Looking for a gaming laptop

1) What is your budget? (INR or USD)
50K - 60K

2) What size & weight consideration (if any) would you prefer?
14" to 15" preferred

3) Are there any brands that you prefer or any you really don't like?
No special preference

4) What are the primary tasks will you be performing with this notebook? 
The laptop should serve three main purposes.
1. Gaming laptop (should play most recent FPS in good settings and also should work for games to be released in the next 1-2 years in medium settings)
2. Entertainment centre: Good display and speakers for watching movies and listening to music.
3. Should act as a desktop replacement (not the screen size) but most of the desktop functions should be taken care of.

5) What screen resolution(s) & type (glossy/matte) would you prefer?
Full HD screen resolution (primarily games and movies should look good)

6) Anything else you would like to say? (eg: local purchase, ASS,matte/glossy finish)
I could get govt. employee discount (eg. dell).
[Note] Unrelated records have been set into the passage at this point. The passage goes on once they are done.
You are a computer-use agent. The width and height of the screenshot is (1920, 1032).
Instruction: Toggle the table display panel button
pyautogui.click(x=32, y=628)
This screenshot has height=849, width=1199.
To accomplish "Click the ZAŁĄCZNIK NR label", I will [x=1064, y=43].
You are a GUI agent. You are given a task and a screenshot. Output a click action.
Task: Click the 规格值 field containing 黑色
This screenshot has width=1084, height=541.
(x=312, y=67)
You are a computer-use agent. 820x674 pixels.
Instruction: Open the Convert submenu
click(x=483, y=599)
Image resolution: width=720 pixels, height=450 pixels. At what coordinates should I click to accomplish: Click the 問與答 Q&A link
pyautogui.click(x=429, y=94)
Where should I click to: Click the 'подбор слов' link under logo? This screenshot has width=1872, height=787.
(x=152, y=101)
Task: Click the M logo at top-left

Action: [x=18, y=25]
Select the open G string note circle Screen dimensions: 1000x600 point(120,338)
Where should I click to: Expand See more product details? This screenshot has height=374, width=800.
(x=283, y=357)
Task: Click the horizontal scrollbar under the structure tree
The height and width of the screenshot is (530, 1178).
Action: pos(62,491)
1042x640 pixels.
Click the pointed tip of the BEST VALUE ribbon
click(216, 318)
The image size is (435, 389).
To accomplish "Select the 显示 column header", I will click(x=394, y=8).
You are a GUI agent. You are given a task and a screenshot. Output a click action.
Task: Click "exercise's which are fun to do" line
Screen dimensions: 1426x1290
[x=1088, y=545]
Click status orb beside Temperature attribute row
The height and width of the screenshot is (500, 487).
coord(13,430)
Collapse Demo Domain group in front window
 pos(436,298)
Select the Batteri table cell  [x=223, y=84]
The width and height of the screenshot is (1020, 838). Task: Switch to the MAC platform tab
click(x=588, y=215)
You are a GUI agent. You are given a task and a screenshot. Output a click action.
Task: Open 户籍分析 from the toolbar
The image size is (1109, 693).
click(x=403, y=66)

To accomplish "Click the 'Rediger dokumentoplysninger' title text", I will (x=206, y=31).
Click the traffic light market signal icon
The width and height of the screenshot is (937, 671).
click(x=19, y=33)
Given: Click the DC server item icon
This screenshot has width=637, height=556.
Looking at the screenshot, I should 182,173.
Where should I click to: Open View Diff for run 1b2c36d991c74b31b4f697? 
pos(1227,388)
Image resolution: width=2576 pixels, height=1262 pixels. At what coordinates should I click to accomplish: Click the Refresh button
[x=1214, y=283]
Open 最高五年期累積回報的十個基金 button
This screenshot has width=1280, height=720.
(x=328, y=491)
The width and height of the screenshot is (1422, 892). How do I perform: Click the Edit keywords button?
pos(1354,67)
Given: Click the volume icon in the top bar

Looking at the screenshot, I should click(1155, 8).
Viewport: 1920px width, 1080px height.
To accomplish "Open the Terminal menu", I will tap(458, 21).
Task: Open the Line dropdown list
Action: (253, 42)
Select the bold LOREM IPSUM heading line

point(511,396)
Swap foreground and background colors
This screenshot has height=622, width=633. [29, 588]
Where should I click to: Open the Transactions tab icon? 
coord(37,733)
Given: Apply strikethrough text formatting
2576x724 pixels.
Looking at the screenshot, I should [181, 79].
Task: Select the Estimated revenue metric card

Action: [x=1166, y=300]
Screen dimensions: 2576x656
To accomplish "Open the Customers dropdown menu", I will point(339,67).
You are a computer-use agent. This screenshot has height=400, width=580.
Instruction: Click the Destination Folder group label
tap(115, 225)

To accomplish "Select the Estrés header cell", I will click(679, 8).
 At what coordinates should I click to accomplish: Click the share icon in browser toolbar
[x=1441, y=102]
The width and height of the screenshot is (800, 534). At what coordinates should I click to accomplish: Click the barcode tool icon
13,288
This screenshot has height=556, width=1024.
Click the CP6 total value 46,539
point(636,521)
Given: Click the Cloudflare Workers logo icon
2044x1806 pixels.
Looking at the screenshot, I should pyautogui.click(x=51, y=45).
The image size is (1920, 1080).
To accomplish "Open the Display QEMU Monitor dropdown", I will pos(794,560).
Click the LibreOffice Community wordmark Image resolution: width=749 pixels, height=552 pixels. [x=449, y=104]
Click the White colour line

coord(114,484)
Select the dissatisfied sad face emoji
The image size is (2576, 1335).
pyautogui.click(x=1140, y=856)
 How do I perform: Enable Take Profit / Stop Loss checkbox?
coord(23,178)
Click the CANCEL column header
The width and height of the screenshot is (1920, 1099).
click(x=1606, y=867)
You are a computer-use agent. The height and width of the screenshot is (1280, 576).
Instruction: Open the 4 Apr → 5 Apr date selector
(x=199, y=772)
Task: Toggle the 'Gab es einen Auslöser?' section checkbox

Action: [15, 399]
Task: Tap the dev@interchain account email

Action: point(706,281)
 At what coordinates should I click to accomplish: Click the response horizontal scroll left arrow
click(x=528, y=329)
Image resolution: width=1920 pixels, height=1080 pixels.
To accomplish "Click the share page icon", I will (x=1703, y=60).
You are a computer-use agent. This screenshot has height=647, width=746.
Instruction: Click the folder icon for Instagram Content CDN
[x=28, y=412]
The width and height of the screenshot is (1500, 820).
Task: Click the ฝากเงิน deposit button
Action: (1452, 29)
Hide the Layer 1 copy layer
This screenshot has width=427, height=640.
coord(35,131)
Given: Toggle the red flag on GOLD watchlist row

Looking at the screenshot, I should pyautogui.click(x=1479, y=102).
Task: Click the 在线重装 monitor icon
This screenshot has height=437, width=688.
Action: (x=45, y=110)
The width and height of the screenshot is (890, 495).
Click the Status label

Do consider this also in suggestions. I am open to online as well as local purchase.


----------



## Tajinder Walia (Jul 15, 2012)

I can only think of one: The Samsung Series 5 550P
Check the thread outside.


----------



## aroraanant (Jul 16, 2012)

Samsung 550P is a very good option for you and it is highly recommended.


----------



## gaming_noob (Jul 16, 2012)

aroraanant said:


> Samsung 550P is a very good option for you and it is highly recommended.



Thanks . I could not find details of this laptop on samsung site. However, I found it on flipkart selling at 60000 rs. 

Could you please throw some light on Dell Inspiron 15r special edition. How does it perform as per my requirements. With Dell, I can avail Government employee discount of 5% and the cost comes to around 55K (incl. taxes).

Thanks in advance.


----------



## sakii (Jul 16, 2012)

^^ will suggest u to visit 2 threads viz 1 for Dell 15R Special edition & 2nd for SAMSUNG NP550P. U will get a overall picture of it.


----------



## sanjoy.bose (Jul 16, 2012)

^ the thread is itself here, read posts and you will know everything about it...


----------



## gaming_noob (Jul 16, 2012)

Thanks guys.. After going through the threads, I have more or less made up my mind on Samsung 550P...It looks like a beast at those prices....

Are there any other options that I should look into before getting Sammy??


----------



## sharang_3 (Jul 17, 2012)

Getting to know your options better.: Best Laptops under Rs 50000 hit the link to compare the best laptops in this price category..as someone already said though samsung series 5 is the best
Getting to know your options better.: Nvidia 650m vs 640m vs 630m vs 540m vs ATI 6770m vs 7670m vs 7730m vs Intel 4000
this to compare all the mobile gpus available in present laptops


----------



## aroraanant (Jul 19, 2012)

Samsung 550P with i7 costs 57k in local market.


----------